• _YOUR OBJECTIVE_:
Your task is to copy each line in the listing that includes the word "will".

******************************

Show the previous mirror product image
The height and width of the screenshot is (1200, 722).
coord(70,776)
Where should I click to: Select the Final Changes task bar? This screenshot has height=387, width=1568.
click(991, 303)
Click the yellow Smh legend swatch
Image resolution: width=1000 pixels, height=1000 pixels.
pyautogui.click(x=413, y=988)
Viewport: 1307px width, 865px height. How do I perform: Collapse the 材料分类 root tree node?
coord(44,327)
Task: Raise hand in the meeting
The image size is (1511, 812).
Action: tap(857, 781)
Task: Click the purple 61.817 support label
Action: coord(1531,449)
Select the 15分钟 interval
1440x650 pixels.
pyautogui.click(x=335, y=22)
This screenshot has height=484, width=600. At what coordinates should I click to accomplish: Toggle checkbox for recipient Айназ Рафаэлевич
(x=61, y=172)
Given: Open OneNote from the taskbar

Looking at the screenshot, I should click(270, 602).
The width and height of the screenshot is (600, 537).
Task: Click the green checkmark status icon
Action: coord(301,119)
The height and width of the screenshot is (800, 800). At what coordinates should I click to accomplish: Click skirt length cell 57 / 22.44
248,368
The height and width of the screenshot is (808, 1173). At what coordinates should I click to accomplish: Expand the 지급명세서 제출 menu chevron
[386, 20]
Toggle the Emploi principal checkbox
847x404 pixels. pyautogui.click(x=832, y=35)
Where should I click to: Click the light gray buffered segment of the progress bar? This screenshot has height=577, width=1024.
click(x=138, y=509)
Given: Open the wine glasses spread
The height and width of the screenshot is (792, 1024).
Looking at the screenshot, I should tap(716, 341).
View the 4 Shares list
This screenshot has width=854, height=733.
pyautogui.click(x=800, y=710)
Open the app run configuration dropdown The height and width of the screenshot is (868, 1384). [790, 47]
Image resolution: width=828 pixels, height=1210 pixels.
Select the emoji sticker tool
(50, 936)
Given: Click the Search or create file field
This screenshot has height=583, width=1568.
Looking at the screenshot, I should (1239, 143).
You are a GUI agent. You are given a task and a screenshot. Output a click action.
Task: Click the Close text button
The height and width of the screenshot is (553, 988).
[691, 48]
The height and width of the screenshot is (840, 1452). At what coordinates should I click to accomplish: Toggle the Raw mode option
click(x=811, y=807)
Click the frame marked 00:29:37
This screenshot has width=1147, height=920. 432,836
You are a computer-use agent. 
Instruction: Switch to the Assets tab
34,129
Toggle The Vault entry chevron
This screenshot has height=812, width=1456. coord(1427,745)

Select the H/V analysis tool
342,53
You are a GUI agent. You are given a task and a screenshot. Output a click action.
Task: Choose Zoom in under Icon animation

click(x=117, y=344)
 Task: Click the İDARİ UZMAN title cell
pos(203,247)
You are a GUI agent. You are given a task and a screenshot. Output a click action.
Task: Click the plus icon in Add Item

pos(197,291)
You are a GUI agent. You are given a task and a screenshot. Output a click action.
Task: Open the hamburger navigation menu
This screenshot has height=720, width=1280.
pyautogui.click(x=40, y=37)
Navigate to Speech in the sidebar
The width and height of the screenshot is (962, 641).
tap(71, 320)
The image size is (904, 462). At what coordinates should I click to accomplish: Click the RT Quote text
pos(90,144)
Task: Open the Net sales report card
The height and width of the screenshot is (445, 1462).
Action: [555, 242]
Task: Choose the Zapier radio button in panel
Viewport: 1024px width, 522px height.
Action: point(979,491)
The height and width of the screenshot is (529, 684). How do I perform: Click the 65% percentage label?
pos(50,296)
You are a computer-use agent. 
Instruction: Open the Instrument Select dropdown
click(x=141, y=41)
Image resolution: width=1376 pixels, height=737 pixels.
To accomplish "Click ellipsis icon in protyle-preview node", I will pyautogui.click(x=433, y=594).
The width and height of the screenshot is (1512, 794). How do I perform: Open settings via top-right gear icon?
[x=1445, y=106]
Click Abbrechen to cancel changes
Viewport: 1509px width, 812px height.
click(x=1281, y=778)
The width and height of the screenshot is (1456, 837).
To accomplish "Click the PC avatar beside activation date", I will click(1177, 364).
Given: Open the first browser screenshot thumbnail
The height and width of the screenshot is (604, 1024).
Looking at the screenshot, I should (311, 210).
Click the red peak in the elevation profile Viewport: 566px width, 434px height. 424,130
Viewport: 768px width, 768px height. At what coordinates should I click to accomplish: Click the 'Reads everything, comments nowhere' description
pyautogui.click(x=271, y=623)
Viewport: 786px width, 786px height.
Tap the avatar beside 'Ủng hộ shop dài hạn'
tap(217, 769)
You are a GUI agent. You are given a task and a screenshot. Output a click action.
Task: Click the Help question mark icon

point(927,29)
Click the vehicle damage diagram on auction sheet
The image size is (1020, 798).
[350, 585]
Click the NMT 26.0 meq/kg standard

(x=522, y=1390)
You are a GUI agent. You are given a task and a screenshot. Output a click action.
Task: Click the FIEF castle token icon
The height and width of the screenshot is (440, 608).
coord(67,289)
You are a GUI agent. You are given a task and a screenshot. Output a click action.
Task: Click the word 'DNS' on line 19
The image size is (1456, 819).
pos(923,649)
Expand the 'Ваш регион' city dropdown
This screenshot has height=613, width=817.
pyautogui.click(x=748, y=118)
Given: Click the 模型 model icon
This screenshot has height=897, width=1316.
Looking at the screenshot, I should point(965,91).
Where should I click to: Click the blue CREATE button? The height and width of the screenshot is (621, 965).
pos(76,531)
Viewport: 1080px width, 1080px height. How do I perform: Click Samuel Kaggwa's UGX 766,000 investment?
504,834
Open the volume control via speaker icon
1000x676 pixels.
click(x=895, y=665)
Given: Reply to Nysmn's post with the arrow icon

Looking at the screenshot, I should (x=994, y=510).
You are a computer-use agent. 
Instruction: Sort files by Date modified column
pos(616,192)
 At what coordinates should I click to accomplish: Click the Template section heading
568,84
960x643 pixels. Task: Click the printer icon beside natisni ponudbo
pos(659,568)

******************************

• _TASK SOLUTION_:
To accomplish "Click ellipsis icon in protyle-preview node", I will pyautogui.click(x=433, y=594).
To accomplish "Click the PC avatar beside activation date", I will click(1177, 364).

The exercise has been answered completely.